Multi-line JSON file querying in hive

2019-08-04 06:54发布

问题:

I understand that the majority of JSON SerDe formats expect .json files to be stored with one record per line.

I have an S3 bucket with multi-line indented .json files (don't control the source) that I'd like to query using Amazon Athena (though I suppose this applies just as well to Hive generally).

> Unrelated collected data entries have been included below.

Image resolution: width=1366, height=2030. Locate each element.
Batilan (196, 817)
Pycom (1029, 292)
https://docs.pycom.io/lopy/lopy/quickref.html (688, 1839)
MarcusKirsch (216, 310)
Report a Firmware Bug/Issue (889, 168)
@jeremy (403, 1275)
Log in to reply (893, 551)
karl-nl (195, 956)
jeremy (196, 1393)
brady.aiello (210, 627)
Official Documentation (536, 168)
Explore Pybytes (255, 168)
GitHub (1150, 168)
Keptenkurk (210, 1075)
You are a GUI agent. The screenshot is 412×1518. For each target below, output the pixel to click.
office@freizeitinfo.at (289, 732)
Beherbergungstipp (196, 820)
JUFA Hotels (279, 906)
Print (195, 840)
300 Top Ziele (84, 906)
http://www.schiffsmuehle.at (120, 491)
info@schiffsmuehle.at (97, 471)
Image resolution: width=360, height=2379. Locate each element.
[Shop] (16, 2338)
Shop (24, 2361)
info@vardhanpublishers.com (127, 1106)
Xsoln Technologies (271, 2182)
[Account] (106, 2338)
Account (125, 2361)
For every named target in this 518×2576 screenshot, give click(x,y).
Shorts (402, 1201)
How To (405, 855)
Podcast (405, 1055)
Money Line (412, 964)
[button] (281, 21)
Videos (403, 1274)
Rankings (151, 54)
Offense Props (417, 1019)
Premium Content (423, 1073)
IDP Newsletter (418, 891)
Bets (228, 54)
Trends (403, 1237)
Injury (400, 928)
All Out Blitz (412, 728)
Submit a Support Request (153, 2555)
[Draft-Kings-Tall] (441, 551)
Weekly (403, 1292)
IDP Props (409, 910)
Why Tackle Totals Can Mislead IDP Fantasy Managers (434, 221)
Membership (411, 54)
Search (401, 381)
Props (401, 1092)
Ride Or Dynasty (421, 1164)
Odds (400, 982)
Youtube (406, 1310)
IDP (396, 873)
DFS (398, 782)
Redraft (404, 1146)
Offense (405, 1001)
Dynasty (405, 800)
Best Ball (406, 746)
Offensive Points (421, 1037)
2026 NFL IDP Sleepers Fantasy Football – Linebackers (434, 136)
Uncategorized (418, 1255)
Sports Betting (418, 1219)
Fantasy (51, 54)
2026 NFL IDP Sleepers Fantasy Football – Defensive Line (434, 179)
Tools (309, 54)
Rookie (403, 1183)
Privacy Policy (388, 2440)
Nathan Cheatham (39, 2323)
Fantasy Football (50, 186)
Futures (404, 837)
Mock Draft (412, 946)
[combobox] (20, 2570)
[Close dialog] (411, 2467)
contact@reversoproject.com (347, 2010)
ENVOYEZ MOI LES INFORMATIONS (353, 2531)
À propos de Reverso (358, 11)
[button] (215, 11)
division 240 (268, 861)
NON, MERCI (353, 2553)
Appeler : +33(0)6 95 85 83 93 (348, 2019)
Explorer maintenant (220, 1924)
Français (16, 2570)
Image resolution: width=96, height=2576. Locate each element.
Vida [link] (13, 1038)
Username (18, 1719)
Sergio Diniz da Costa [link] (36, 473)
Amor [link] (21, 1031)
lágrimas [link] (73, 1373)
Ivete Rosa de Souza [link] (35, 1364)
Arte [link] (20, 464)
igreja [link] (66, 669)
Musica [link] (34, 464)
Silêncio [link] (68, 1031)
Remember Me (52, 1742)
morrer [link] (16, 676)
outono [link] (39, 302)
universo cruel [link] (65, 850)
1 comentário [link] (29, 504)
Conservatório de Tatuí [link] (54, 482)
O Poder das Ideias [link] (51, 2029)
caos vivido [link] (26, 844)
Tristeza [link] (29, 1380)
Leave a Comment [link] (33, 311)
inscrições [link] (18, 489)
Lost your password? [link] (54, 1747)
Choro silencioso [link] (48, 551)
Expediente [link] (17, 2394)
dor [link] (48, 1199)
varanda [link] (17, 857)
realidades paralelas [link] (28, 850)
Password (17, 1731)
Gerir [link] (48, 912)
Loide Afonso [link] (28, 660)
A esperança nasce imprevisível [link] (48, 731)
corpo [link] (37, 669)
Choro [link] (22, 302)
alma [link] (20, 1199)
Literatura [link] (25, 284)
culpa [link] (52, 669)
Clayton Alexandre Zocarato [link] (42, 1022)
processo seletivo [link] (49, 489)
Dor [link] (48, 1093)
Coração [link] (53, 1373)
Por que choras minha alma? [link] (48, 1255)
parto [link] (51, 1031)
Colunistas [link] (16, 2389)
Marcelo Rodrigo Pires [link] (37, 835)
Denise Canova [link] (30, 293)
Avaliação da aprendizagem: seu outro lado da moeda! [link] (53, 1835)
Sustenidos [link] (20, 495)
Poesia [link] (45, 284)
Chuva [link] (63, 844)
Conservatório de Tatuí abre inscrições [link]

  1. Is there a SerDe format out there that is able to parse multi-line indented .json files?
  2. If there isn't a SerDe format to do this:
    • Is there a best practice for dealing with files like this?
      • Should I plan on flattening these records out using a different tool like python?
    • Is there a standard way of writing custom SerDe formats, so I can write one myself?

Example file body:

[
  {
    "id": 1,
    "name": "ryan",
    "stuff: {
      "x": true,
      "y": [
        123,
        456
      ]
    },
  },
  ...
]

回答1:

There is unfortunately no serde that supports multiline JSON content. There is the specialized CloudTrail serde that supports a format similar to yours, but it's hard-coded only for the CloudTrail JSON format – but at least it shows that it's at least theoretically possible. Currently there is no way to write your own serdes to use with Athena, though.

You won't be able to consume these files with Athena, you will have to use EMR, Glue, or some other tool to reformat them into JSON stream files first.